# Tweets

## 1 - Import useful modules

In [1]:
import pandas as pd
from sklearn.model_selection import train_test_split
import nltk
from nltk.stem import PorterStemmer, WordNetLemmatizer
from nltk.corpus import words
from nltk.metrics.distance import edit_distance
from sklearn.feature_extraction.text import CountVectorizer
from sklearn.feature_extraction.text import TfidfVectorizer
from sklearn.metrics.pairwise import cosine_similarity, linear_kernel

nltk.download('punkt')
nltk.download('wordnet')
nltk.download('words')

[nltk_data] Downloading package punkt to /Users/mfarhi/nltk_data...
[nltk_data]   Package punkt is already up-to-date!
[nltk_data] Downloading package wordnet to /Users/mfarhi/nltk_data...
[nltk_data]   Package wordnet is already up-to-date!
[nltk_data] Downloading package words to /Users/mfarhi/nltk_data...
[nltk_data]   Package words is already up-to-date!


True

## 2 - Load and prepare dataset

In [2]:
with open('data/processedPositive.txt') as f:
    pos_data = f.read().splitlines()
with open('data/processedNegative.txt') as f:
    neg_data = f.read().splitlines()
with open('data/processedNeutral.txt') as f:
    neu_data = f.read().splitlines()

processed_positive_df = pd.DataFrame({'tweets': pos_data, 'labels': 1})
processed_negative_df = pd.DataFrame({'tweets': neg_data, 'labels': -1})
processed_neutral_df = pd.DataFrame({'tweets': neu_data, 'labels': 0})

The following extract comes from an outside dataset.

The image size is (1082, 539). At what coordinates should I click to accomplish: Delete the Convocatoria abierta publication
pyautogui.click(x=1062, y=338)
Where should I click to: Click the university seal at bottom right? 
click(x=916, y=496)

Concatenate all three categories into one dataframe.

In [3]:
df = pd.concat([processed_positive_df, processed_negative_df, processed_neutral_df], ignore_index=True)

Remove duplicates

In [4]:
df.duplicated().sum()

300

In [5]:
df = df[df.duplicated() == False]

Split the dataset into 80% training and 20% test with stratification.

In [6]:
X_train, X_test, y_train, y_test = train_test_split(df['tweets'], df['labels'], test_size=0.2, stratify = df['labels'], random_state=1337)

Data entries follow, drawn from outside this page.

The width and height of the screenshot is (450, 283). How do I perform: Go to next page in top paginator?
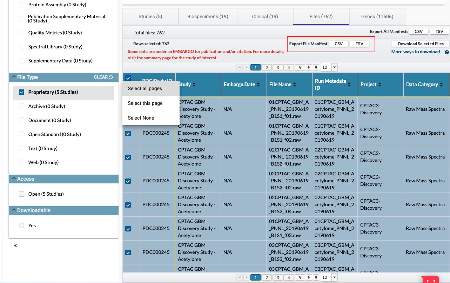coord(309,67)
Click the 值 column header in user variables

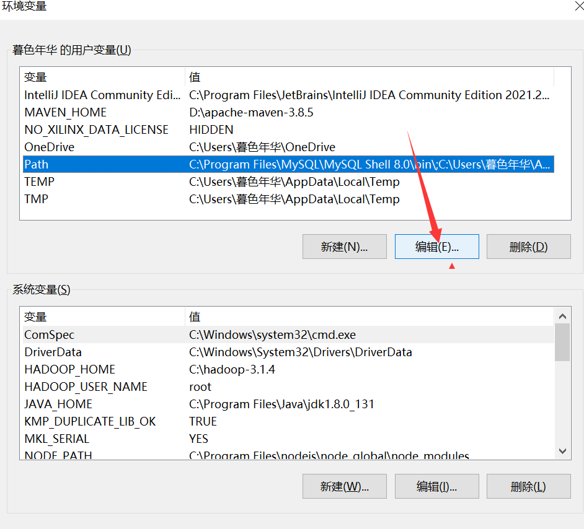(x=248, y=77)
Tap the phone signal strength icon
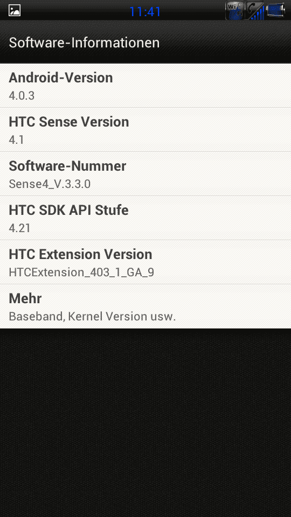Screen dimensions: 291x517 click(255, 11)
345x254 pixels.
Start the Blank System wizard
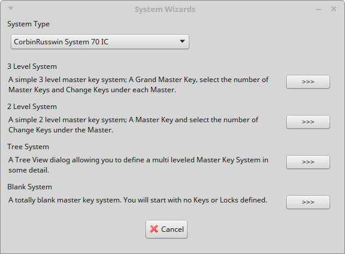(308, 202)
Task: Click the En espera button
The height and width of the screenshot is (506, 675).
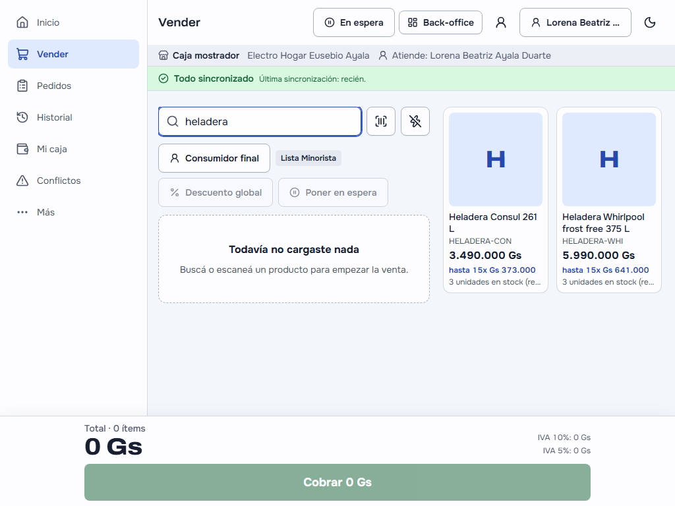Action: (x=353, y=22)
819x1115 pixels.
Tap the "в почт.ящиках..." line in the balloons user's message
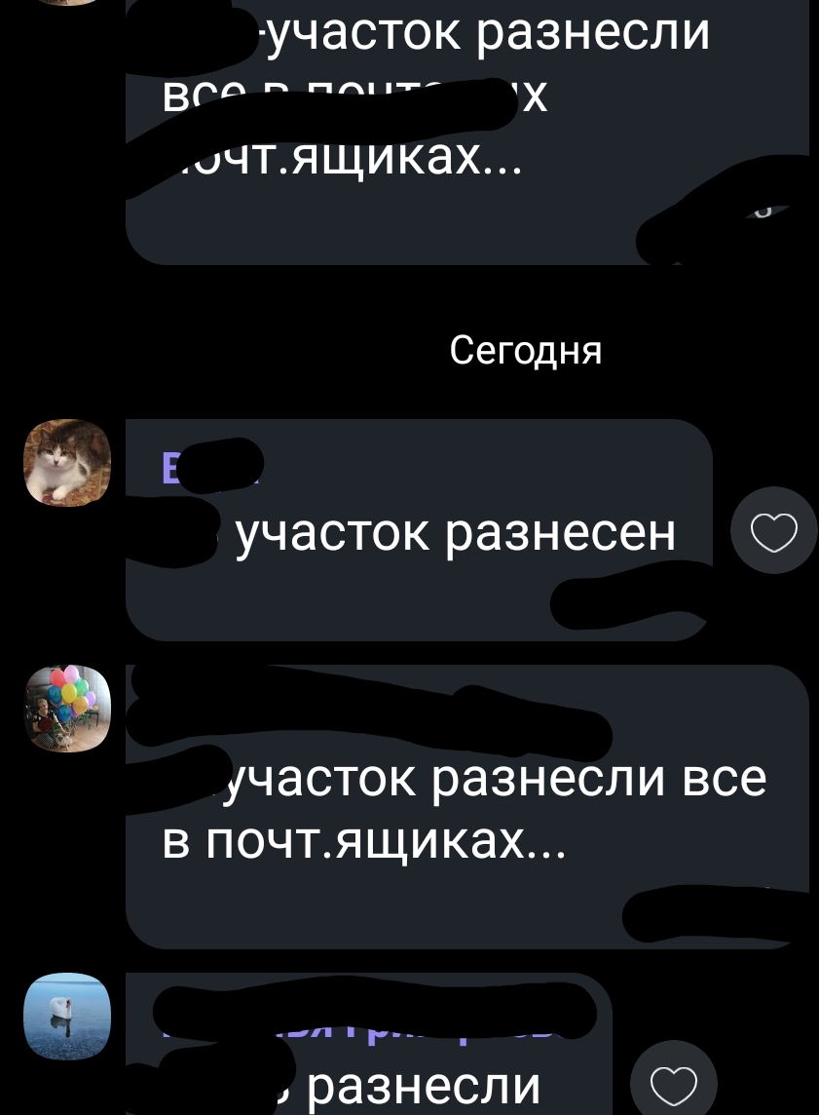point(363,843)
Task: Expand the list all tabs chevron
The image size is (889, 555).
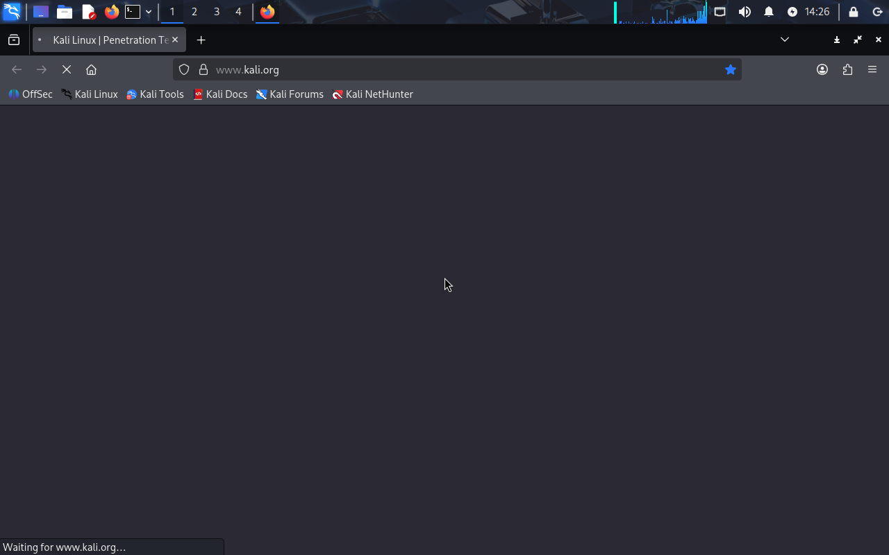Action: click(785, 40)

Make sure the split was stratified.

In [7]:
df['labels'].value_counts() / len(df)

 0    0.373797
-1    0.318653
 1    0.307550
Name: labels, dtype: float64

In [8]:
y_train.value_counts() / len(y_train)

 0    0.373901
-1    0.318371
 1    0.307728
Name: labels, dtype: float64

In [9]:
y_test.value_counts() / len(y_test)

 0    0.373383
-1    0.319778
 1    0.306839
Name: labels, dtype: float64

## 3 - Preprocessing

We will try different vectorization techniques: binary, word count, TFIDF and bigrams. We will also try different preprocessing techniques: simple tokenization, stemming, lemmatization, stemming + misspellings and lemmatization + misspellings.

In [10]:
porter_stemmer = PorterStemmer()
lemmatizer = WordNetLemmatizer()

In [11]:
class StemVectorizer(CountVectorizer):
    def build_tokenizer(self):
        tokenizer = super().build_tokenizer()
        return lambda doc: list(map(porter_stemmer.stem, tokenizer(doc)))

In [12]:
class StemTfidfVectorizer(TfidfVectorizer):
    def build_tokenizer(self):
        tokenizer = super().build_tokenizer()
        return lambda doc: list(map(porter_stemmer.stem, tokenizer(doc)))

In [13]:
class LemmaVectorizer(CountVectorizer):
    def build_tokenizer(self):
        tokenizer = super().build_tokenizer()
        return lambda doc: list(map(lemmatizer.lemmatize, tokenizer(doc)))

In [14]:
class LemmaTfidfVectorizer(TfidfVectorizer):
    def build_tokenizer(self):
        tokenizer = super().build_tokenizer()
        return lambda doc: list(map(lemmatizer.lemmatize, tokenizer(doc)))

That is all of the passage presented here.